Periodic changes in serum testosterone levels after ejaculation in men. Sheng Li Xue Bao. 2002 Dec 25;54(6):535-8.
The purpose of this study was to determine the changes in sex hormone level in men after ejaculation. The serum testosterone concentrations of 28 male volunteers were investigated daily during abstinence period after ejaculation. We found that fluctuations of testosterone levels from day 2 to day 5 of abstinence were minimal. On day 7 of abstinence, a peak of serum testosterone appeared, reaching 145.7% of the baseline (P<0.01). After the peak, no regular fluctuation was observed. Ejaculation was the premise and beginning of the 7 days' periodic phenomenon. If there was no ejaculation, there was no periodical changes in serum testosterone level. These results indicate that the periodic change in serum testosterone level is caused by ejaculation.
A research on the relationship between ejaculation and serum testosterone level in men. J Zhejiang Univ Sci. 2003 Mar-Apr;4(2):236-40.
The purpose of this study is to gain understanding of the relationship between ejaculation and serum testosterone level in men. The serum testosterone concentrations of 28 volunteers were investigated daily during abstinence periods after ejaculation for two phases.

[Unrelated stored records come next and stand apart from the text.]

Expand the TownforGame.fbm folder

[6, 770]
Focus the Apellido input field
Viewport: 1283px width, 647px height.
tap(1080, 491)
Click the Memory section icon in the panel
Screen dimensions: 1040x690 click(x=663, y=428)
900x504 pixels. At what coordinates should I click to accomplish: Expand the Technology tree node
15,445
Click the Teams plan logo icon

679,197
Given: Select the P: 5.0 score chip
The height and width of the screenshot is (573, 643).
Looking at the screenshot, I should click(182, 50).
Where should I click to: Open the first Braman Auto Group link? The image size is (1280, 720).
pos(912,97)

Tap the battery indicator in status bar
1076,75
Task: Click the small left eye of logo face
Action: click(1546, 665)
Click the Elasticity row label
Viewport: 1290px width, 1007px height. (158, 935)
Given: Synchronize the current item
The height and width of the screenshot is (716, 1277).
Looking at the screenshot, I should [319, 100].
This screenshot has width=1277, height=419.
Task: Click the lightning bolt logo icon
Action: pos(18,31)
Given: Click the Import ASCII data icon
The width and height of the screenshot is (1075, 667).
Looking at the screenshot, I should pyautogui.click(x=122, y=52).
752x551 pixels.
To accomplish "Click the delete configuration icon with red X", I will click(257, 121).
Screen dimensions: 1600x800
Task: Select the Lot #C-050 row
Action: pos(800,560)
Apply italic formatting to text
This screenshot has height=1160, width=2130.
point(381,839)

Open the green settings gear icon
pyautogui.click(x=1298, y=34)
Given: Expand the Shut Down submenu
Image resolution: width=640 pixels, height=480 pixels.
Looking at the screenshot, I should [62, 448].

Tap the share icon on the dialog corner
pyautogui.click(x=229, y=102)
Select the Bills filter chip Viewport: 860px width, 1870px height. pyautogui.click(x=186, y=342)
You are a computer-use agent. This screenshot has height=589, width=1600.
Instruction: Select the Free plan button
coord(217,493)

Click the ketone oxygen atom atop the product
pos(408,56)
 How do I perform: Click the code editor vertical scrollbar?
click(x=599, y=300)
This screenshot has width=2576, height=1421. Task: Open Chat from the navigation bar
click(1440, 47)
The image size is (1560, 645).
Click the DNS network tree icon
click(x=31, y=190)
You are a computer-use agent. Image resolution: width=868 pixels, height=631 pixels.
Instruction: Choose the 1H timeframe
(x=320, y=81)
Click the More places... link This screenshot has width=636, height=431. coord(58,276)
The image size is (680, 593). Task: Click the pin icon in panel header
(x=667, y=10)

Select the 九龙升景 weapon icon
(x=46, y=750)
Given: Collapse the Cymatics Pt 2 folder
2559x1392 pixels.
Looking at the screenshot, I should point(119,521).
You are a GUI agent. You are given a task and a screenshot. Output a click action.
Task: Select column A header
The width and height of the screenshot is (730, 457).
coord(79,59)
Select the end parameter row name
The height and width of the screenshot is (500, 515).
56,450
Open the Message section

The authors found that the fluctuations of testosterone levels from the 2nd to 5th day of abstinence were minimal. On the 7th day of abstinence, however, a clear peak of serum testosterone appeared, reaching 145.7% of the baseline ( P < 0.01). No regular fluctuation was observed following continuous abstinence after the peak. Ejaculation is the precondition and beginning of the special periodic serum testosterone level variations, which would not occur without ejaculation. The results showed that ejaculation-caused variations were characterized by a peak on the 7th day of abstinence; and that the effective time of an ejaculation is 7 days minimum. These data are the first to document the phenomenon of the periodic change in serum testosterone level; the correlation between ejaculation and periodic change in the serum testosterone level, and the pattern and characteristics of the periodic change.